Ada alasan khusus mengapa Jingga tidak bisa langsung menerima proyek itu. Alasan yang hanya diketahui oleh Jingga seorang, Jingga tak pernah berbagi kepada siapa pun termasuk Januar dan Karsha. Menerima proyek Bahagia Theater milik Pram seperti membuka kotak masa lalu Jingga. Kotak masa lalu yang ingin ditutupnya serapat-rapatnya, karena ada kenangan menyedihkan sekaligus menyenangkan dari gedung bioskop tua itu. Kenangan yang terus menghantui bahkan membuat trauma tersendiri bagi Jingga. Sanggupkah Jingga lepas dari masa lalunya?

Bagaimana akhir kisah Memorabilia? Mampukah Memorabilia menolong Pak Pram dan menemukan pembeli yang tepat? Benarkah melupakan merupakan satu-satunya solusi untuk kenangan yang buruk?

"Cara satu-satunya untuk selamat dari kenangan yang buruk dan melelahkan adalah melupakan" - Barthes

Ini adalah kali kedua aku membaca karya Sheva. Setelah sebelumnya aku dibuat sangat menikmati omnibooknya "Blue Romance." Jika kamu pernah membaca Blue Romance, kamu akan bernostalgia dengan kafe itu, karena beberapa adegan dalam Memorabilia akan bergulir disana.

Saat membaca novel ini, aku dibuat hanyut dengan kisah Jingga dan Memorabilia. Membaca novel ini seperti diajak untuk mengenang semua kenangan yang pernah terjadi dalam kehidupan kita, baik suka maupun duka. Suka sekali dengan ide novel ini, bagaimana sebuah majalah digital bisa menjadi medium untuk membantu orang lain untuk mengatasi masalahnya.

Novel ini begitu dekat dengan kehidupan kita, setiap orang pasti punya barang kenangan. Barang-barang yang memang ingin disimpannya sampai kapan pun dan ada juga barang yang ingin dibuang atau dilepas namun terlalu sayang untuk dilakukan. Kayaknya seru juga jika ide Memorabilia itu benar ada, pastinya bakal banyak sekali orang yang akan berbagi kisah dengan barang kenangannya.

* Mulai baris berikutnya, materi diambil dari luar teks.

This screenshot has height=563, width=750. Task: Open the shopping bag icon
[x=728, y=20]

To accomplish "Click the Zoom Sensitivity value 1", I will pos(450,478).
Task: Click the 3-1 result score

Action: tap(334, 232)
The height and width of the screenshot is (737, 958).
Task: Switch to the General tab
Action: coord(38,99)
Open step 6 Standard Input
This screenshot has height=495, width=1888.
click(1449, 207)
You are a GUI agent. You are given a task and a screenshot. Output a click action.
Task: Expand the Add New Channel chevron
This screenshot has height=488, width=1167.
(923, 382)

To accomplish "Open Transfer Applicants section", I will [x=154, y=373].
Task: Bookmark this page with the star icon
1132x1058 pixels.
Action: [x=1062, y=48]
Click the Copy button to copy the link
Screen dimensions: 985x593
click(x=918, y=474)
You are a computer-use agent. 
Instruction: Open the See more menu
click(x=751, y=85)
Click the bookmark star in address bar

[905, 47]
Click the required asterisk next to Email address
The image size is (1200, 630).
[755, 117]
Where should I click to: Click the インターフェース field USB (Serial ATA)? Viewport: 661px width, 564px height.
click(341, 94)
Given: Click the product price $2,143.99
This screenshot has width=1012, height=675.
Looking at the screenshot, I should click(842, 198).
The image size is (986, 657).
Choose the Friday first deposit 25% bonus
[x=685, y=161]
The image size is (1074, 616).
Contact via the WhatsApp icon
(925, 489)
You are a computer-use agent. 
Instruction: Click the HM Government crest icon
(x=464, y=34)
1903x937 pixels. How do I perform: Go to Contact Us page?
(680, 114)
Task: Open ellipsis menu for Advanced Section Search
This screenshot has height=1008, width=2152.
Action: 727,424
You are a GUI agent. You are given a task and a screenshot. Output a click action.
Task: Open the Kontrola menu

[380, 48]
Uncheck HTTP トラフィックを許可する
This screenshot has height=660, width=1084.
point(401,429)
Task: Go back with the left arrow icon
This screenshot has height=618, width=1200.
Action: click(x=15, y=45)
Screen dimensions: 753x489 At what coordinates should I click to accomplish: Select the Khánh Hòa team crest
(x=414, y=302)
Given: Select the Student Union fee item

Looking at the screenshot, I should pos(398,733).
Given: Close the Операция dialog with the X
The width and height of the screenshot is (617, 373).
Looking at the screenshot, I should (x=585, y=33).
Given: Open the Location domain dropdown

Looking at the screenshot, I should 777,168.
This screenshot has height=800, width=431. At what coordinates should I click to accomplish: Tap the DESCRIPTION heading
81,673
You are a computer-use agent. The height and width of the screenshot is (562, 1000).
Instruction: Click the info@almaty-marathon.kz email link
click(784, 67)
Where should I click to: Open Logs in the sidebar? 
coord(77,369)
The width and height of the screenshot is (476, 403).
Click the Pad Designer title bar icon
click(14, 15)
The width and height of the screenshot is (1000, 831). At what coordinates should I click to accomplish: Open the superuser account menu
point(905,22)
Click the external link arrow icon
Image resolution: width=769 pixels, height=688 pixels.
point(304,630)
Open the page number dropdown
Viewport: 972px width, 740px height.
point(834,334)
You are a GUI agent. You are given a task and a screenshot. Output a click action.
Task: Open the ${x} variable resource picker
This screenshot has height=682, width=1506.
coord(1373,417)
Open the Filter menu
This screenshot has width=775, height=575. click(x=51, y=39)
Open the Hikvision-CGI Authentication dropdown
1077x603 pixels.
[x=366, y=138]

Bagaimana pun juga, setiap fase kehidupan yang kita lalui pasti meninggalkan momen dan kenangan tersendiri. Aku pun juga punya beberapa barang kenangan, bahkan aku termasuk orang yang sulit untuk membuang barang-barang kenangan itu. Jadi jangan kaget jika menemukan banyak bareng dari zaman aku masih remaja dulu dengan keadaan yang penuh sesak di lemari. Rasanya seru saja jika kembali bernostalgia jika melihat barang-barang tersebut, mengenang kenangan yang pernah hadir karena barang tersebut. Namun, ada kalanya juga hati dibuat teriris untuk kenangan yang menyakitkan yang mungkin hadir.

Aku bisa merasakan pergulatan batin Jingga saat ditawari proyek Bahagia Theater. Tentunya tidak mudah langsung menerima begitu saja, mungkin ada sebagian yang bilang itu berlebihan tapi manusiawi sekali. Tapi aku salut dengan Jingga, yang akhirnya mau berjuang mengatasi rasa takut dan traumanya demi kebahagiaan orang-orang terdekatnya sekarang.

Novel ini sederhana sekali, tidak membutuhkan waktu yang lama untuk membacanya. Aku dibuat penasaran bagaimana Sheva akan mengakhiri kisah ini. Novel ini memang berfokus bagaimana Jingga menghadapi traumanya dan juga kelangsungan Memorabilia membantu para kliennya. Ada sedikit selipan kisah romansa Jingga, tapi tidak terlalu dieksplor lebih jauh hanya untuk membuat novel ini menjadi semakin berwarna saja.

"Kebahagiaan yang dibagi akan menjadi kebahagiaan yang berkali-kali lipat. Tetapi, kesedihan yang dibagi akan berkurang setengahnya. Ditransfer menjadi perasaan yang menyenangkan bagi pemilik selanjutnya, atau menjadi pengingat maupun pembelajaran bagi mereka."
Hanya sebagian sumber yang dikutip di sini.